Exercise aim:
Copy exactly, and only, the lines from the line containing "Select the Key field label" through the last line of the records below, both included, and leave out any pictures.

Source information:
/---

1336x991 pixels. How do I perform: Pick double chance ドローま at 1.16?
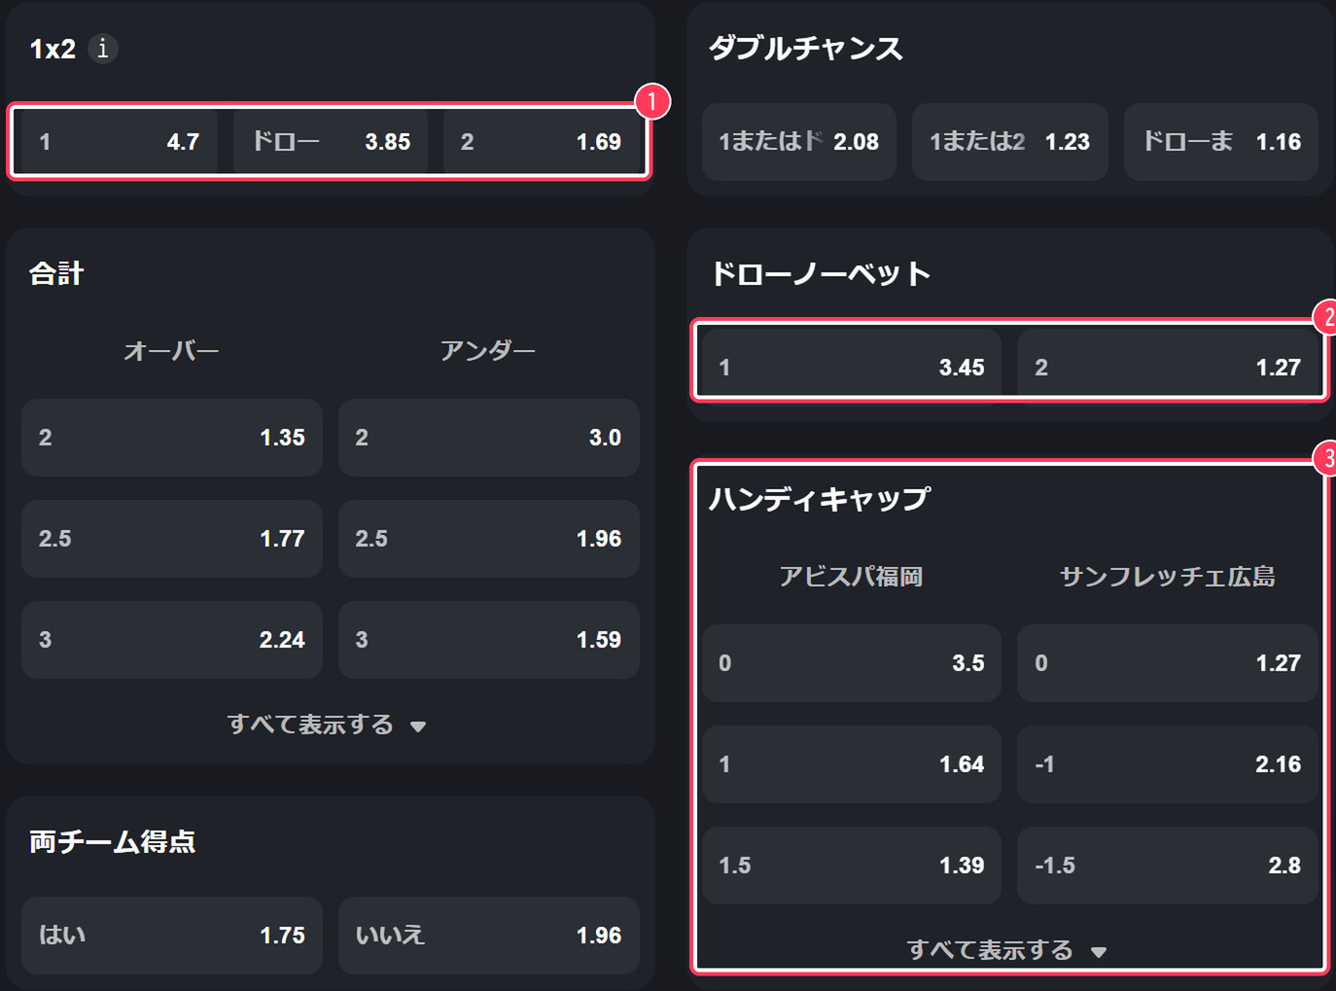tap(1221, 142)
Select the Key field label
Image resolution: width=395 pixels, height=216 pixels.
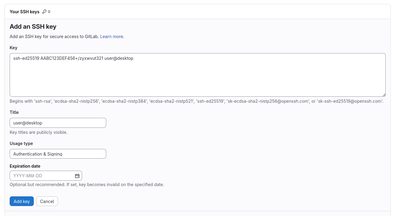click(x=13, y=47)
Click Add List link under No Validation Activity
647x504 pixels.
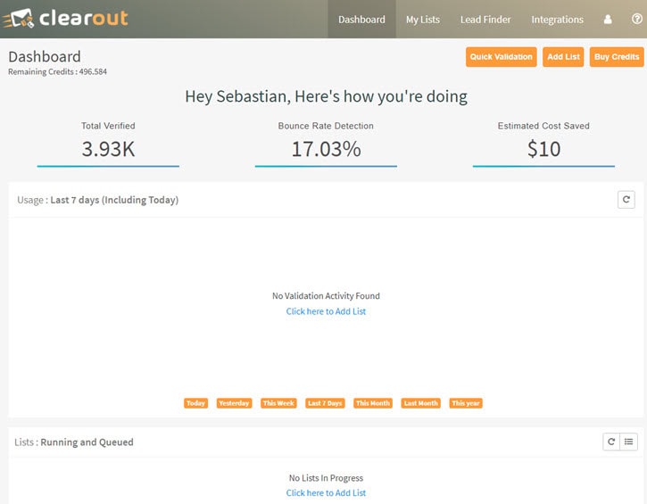pos(326,311)
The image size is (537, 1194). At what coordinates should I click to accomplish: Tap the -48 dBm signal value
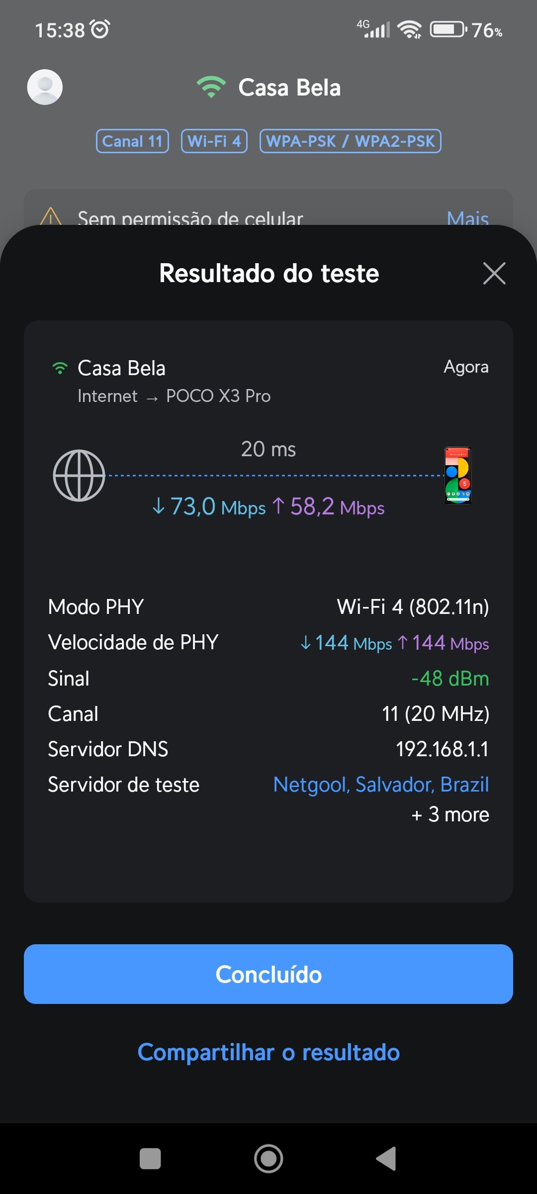pyautogui.click(x=450, y=679)
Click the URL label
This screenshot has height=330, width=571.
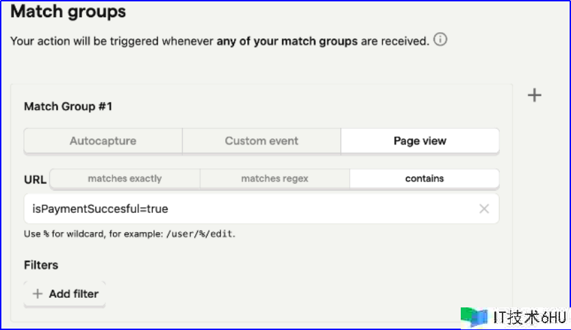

\---

Written answer:
Select the Key field label
Image resolution: width=395 pixels, height=216 pixels.
click(x=13, y=47)
Click Add List link under No Validation Activity
647x504 pixels.
pos(326,311)
The image size is (537, 1194). At what coordinates should I click to accomplish: Tap the -48 dBm signal value
pyautogui.click(x=450, y=679)
Click the URL label
This screenshot has height=330, width=571.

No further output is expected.